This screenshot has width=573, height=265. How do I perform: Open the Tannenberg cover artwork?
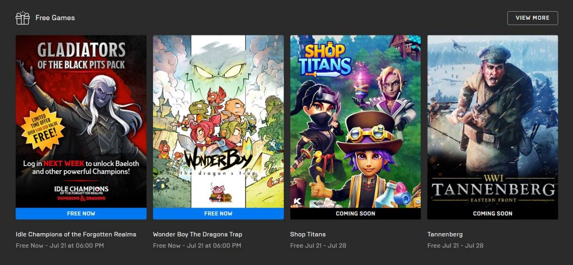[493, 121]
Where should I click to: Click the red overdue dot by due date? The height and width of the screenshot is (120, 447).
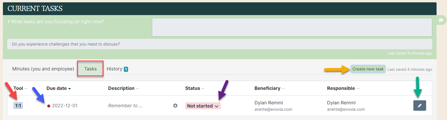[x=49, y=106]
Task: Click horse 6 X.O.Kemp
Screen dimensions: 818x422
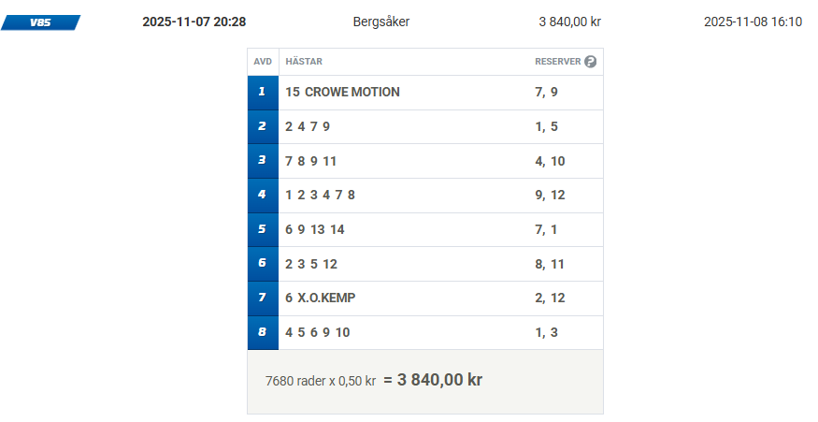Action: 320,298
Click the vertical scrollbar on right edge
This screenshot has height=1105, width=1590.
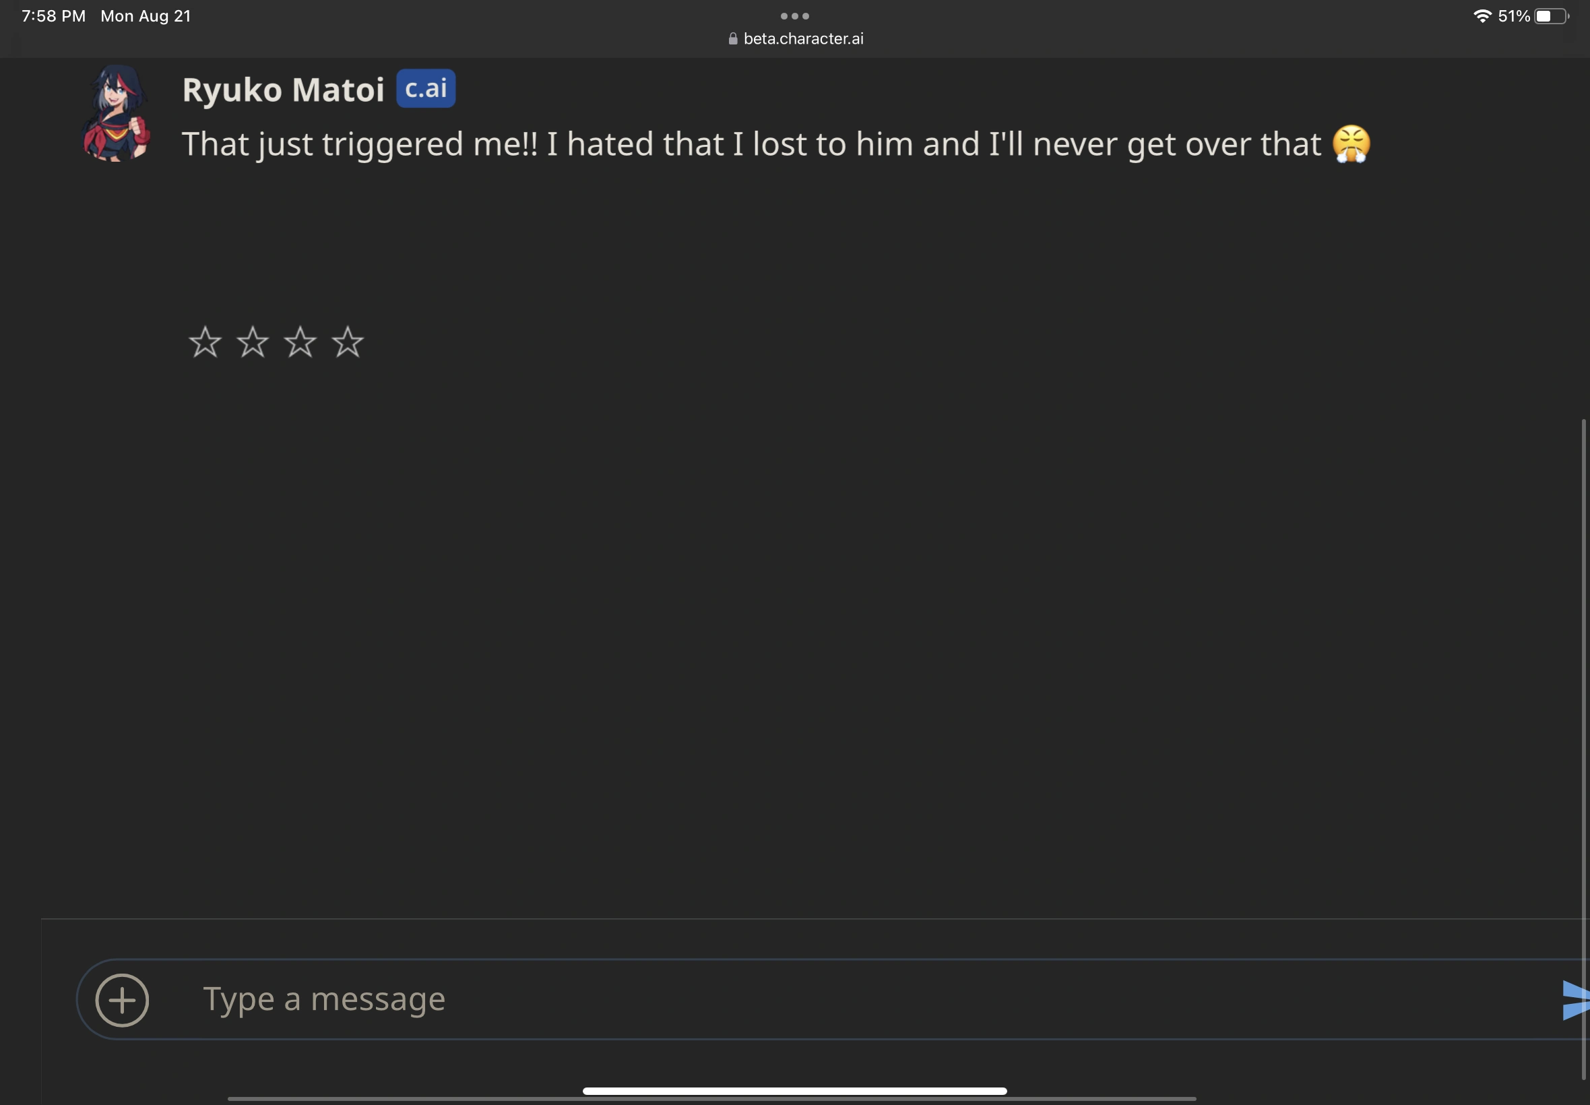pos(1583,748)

------------

### WHAT IS REQUIRED:
Output all entries unchanged; skip the pictures.

### WORKED SOLUTION:
This screenshot has width=573, height=265. How do I perform: Open the Tannenberg cover artwork?
[493, 121]
Where should I click to: Click the red overdue dot by due date? The height and width of the screenshot is (120, 447).
[x=49, y=106]
Task: Click horse 6 X.O.Kemp
Screen dimensions: 818x422
Action: 320,298
Click the vertical scrollbar on right edge
This screenshot has height=1105, width=1590.
pos(1583,748)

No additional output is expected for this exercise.